Santos

María Jimena Duzán

Fragmento

Capítulo 1
LA ANTESALA DE LA VICTORIA

Una semana antes del plebiscito del 2 de octubre del 2016, me encontré con el presidente Juan Manuel Santos en un almuerzo en la revista Semana. En plena sobremesa le pregunté si abrigaba alguna duda de ganar el plebiscito.

Tomó un sorbo de whisky, su trago preferido; levantó las cejas y antes de responder se llevó el cigarrillo a la boca; lo aspiró con el deleite propio de los fumadores y tras expirar una bocanada de humo de manera tan pausada que dejó una estela de círculos que se fueron desvaneciendo, dijo con esa arrogancia que tienen los tímidos:

—Vamos a ganarlo… No por mucho, pero vamos a ganarlo, no le quepa la menor duda.

Eran las tres y media de la tarde del domingo 2 de octubre cuando el presidente Santos salió de su dormitorio y bajó las escaleras rumbo a su biblioteca, con paso confiado, como si los hechos a punto de ocurrir estuviesen ya escritos en piedra. A las cuatro empezaría a llegar un grupo de personas, entre amigos cercanos y funcionarios, invitados por él y su esposa María Clemencia a la casa privada para que los acompañaran a ver los resultados del plebiscito y quería aprovechar unos minutos para estar solo.

Vestía el mismo atuendo con el que lo habíamos visto por la mañana en la Plaza de Bolívar, depositando su voto por el acuerdo de paz que había firmado con las Farc tras cinco años de arduas negociaciones en La Habana y que creía imbatible en las urnas porque ponía fin a un conflicto de más de cincuenta años. Los vestidos de paño inglés que tanto lo caracterizaban, cortados y hechos a su medida en la Savile Row de Londres, los había reemplazado por un blazer azul oscuro y unos pantalones casuales de color gris de Arturo Calle, un exitoso almacén de ropa de precios asequibles. Sus intentos por parecer un colombiano promedio no le habían traído muchos réditos y ni siquiera vestido como se viste la clase media lograba neutralizar el halo distante e impenetrable que siempre rodeaba a su figura pública. Su verdadera condición quedaba expuesta en otros detalles de su indumentaria: la fina camisa inglesa Harvey & Hudson de color perla que usaba —sin corbata— debajo del blazer, y los mocasines italianos que su esposa María Clemencia había escogido como parte de su atuendo para este gran día.

> _Tarea planteada 1_
Transcribe literalmente el pasaje del extracto sobre Santos y el plebiscito que va desde "Tomó un sorbo" hasta "la menor duda.", ambos incluidos.
> _Tarea planteada 2_
Prosigue el extracto sobre Santos y el plebiscito a partir de su última oración.

> _Conjunto de datos_
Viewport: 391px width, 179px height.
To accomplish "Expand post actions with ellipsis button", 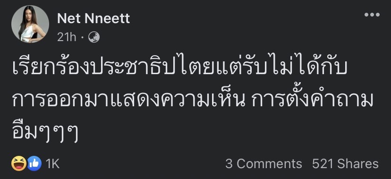I will (372, 15).
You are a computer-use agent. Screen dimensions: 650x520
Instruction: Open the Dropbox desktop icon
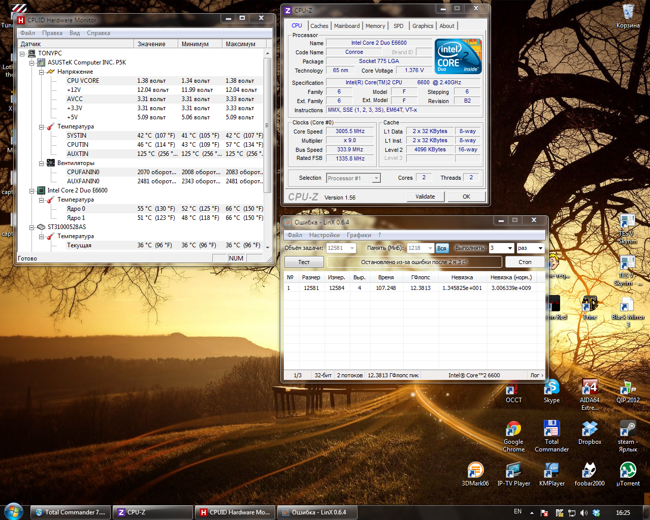(x=590, y=430)
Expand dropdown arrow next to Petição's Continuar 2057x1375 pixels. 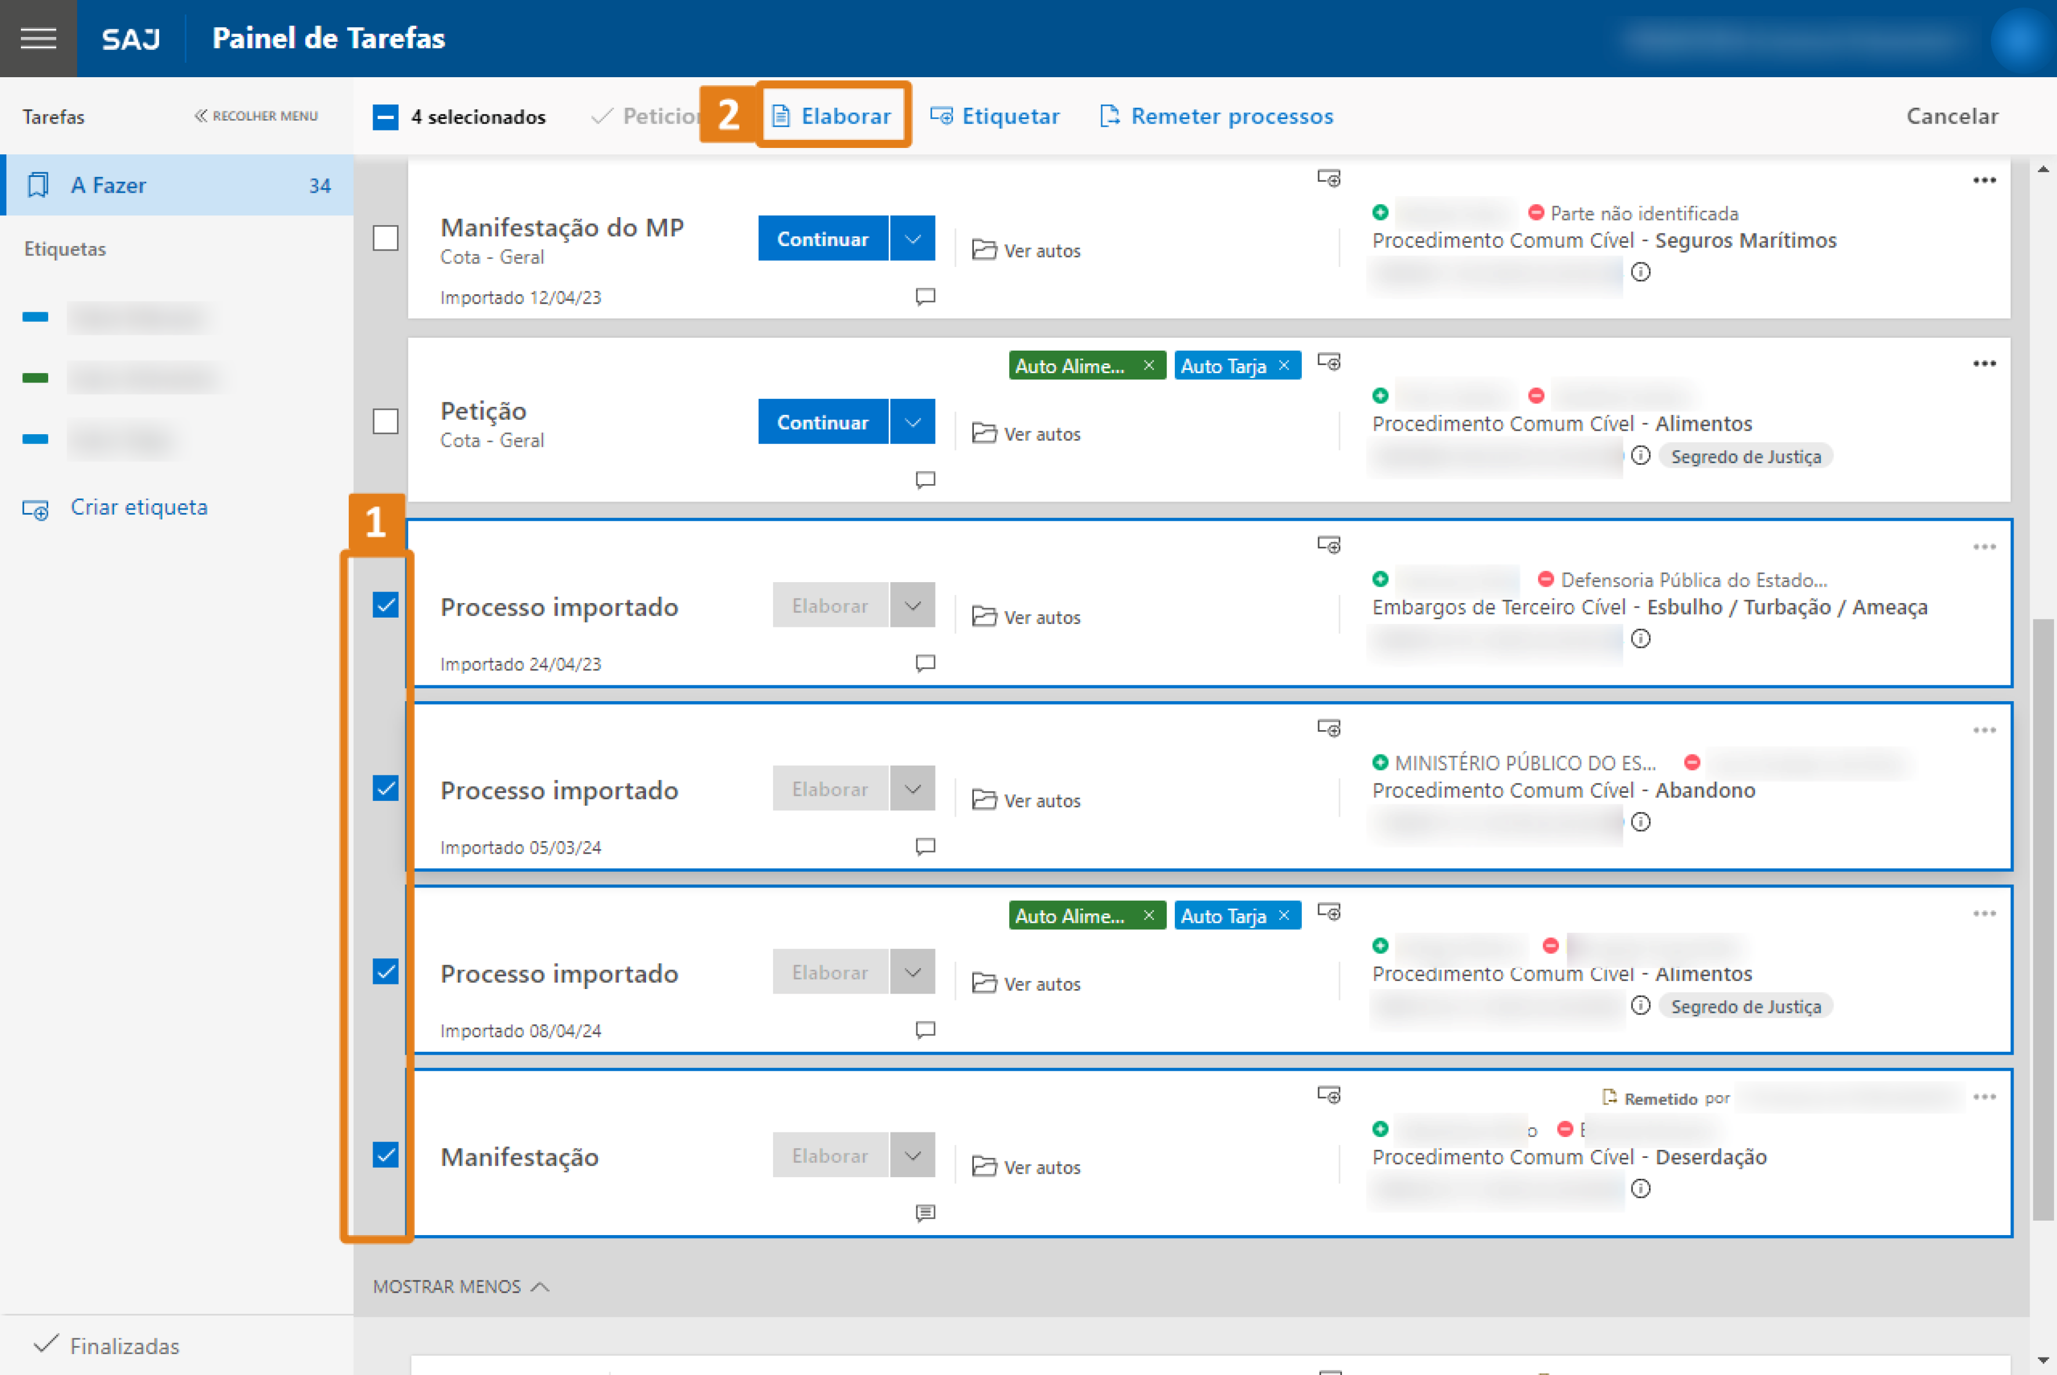913,422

> _Respuesta esperada 1_
Tomó un sorbo de whisky, su trago preferido; levantó las cejas y antes de responder se llevó el cigarrillo a la boca; lo aspiró con el deleite propio de los fumadores y tras expirar una bocanada de humo de manera tan pausada que dejó una estela de círculos que se fueron desvaneciendo, dijo con esa arrogancia que tienen los tímidos:

—Vamos a ganarlo… No por mucho, pero vamos a ganarlo, no le quepa la menor duda.

> _Respuesta esperada 2_
Antes de entrar en su estudio le dio instrucciones al personal que ultimaba los preparativos de la pequeña recepción de no ser interrumpido por nadie. María Clemencia, de manera deliberada, había dispuesto que los invitados fueran directo al gran salón acondicionado con dos pantallas de televisión, lo suficientemente retirado de la biblioteca para que él pudiera mantenerse aislado en la intimidad de su estudio.

El gran festejo estaba reservado para más tarde, en el emblemático salón del Hotel Tequendama donde tenía previsto trasladarse a eso de las siete de la noche con el propósito de dar el parte de victoria ante cerca de quinientos seguidores y más tarde hacer su esperada alocución presidencial, que sería transmitida por la televisión nacional para cerca de treinta millones de colombianos.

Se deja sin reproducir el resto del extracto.